Northwestern Events Calendar

Apr
17
2014

BME Seminar: Warren Grill - Temporal Patterns of Deep Brain Stimulation

When: Thursday, April 17, 2014
4:00 PM - 5:30 PM CT

Where: Technological Institute, L361, 2145 Sheridan Road, Evanston, IL 60208 map it

Audience: Faculty/Staff - Post Docs/Docs - Graduate Students

Contact: Professor Suzanne Olds   (847) 467-2369

Group: McCormick - Biomedical Engineering Department (BME)

Category: Academic

Description:

Warren Grill, PhD
Professor, Department of Biomedical Engineering
Duke University

Thursday, April 17th 
Tech L361, 4:00 – 5:00 PM
Reception to follow, 2nd floor Willens Atrium

Title: “Temporal Patterns of Deep Brain Stimulation: From Mechanisms to Therapeutic Innovation"

Abstract: 
Deep brain stimulation (DBS) has developed from an experimental technique to an established therapy for the treatment of movement disorders including dystonia, essential tremor, and Parkinson’s disease. High-frequency stimulation results in outcomes similar to those resulting from ablative surgical lesions of target structures in the thalamus or basal ganglia, but debate remains over the effects of high frequency stimulation on neuronal and network activity.
I will present both computational and experimental studies that illuminate the cellular and network mechanisms of DBS. I first will review the effects of extracellular stimulation on the activity in CNS neurons and use these results to motivate of a hypothesis that DBS acts by masking pathological oscillatory activity by regularizing the activity in populations of neurons in the stimulated nucleus.
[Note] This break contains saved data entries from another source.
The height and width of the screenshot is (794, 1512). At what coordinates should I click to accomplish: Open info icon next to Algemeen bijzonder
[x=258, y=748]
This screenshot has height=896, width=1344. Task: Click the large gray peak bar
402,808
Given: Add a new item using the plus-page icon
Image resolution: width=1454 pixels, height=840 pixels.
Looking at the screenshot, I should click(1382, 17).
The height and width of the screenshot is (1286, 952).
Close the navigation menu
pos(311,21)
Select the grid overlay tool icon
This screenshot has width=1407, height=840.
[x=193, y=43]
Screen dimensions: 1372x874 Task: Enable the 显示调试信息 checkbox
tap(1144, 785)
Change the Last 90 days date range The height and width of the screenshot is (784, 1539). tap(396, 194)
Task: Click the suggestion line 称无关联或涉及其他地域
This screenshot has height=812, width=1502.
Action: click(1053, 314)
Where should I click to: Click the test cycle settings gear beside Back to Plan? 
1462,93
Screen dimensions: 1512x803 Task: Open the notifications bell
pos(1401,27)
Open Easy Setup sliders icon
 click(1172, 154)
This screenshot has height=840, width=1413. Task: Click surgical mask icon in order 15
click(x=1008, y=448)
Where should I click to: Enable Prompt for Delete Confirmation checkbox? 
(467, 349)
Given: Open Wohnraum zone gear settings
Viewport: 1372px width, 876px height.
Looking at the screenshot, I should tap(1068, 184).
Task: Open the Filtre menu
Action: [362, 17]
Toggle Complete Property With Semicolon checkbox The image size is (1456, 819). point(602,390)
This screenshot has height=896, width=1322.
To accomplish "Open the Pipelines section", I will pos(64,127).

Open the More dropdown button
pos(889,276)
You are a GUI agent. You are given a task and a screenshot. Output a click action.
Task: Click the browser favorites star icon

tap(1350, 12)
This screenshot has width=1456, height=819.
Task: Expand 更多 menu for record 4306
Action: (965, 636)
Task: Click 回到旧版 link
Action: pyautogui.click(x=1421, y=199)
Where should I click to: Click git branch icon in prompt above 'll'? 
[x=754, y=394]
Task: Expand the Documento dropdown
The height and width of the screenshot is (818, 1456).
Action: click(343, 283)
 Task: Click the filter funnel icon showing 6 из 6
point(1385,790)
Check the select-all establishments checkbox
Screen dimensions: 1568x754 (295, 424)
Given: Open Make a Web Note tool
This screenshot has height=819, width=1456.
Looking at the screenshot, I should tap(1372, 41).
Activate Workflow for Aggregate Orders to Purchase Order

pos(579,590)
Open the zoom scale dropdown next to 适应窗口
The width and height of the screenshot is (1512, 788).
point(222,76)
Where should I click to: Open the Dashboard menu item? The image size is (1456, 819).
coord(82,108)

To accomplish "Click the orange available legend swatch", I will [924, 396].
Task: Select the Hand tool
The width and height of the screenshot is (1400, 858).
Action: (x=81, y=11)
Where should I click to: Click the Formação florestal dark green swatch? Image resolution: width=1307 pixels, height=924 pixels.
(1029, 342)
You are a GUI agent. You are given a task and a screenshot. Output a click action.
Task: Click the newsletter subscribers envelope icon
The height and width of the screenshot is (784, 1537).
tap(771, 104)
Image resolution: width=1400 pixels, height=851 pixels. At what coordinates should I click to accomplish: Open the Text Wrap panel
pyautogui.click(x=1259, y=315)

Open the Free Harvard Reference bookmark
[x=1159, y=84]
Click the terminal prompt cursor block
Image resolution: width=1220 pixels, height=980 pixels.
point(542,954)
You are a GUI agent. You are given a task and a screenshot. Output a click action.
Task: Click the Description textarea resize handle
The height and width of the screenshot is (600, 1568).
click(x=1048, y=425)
Next, I will present experimental data from preclinical experiments in an animal model of Parkinson’s disease demonstrating that effective DBS suppresses abnormal oscillatory activity and that suppression of these oscillations is responsible for the observed behavioral effects. Third, I will present data from experiments in persons with Parkinson’s disease that demonstrate the importance of the regularization of neuronal activity in the efficacy of DBS. This new understanding has important implications for novel methods of stimulation, and I will conclude with the design and clinical evaluation of novel temporal patterns of stimulation. The results demonstrate the utility of an entirely new dimension of neural stimulation parameters – the timing between stimulation pulses - to increase the efficacy and efficiency of stimulation.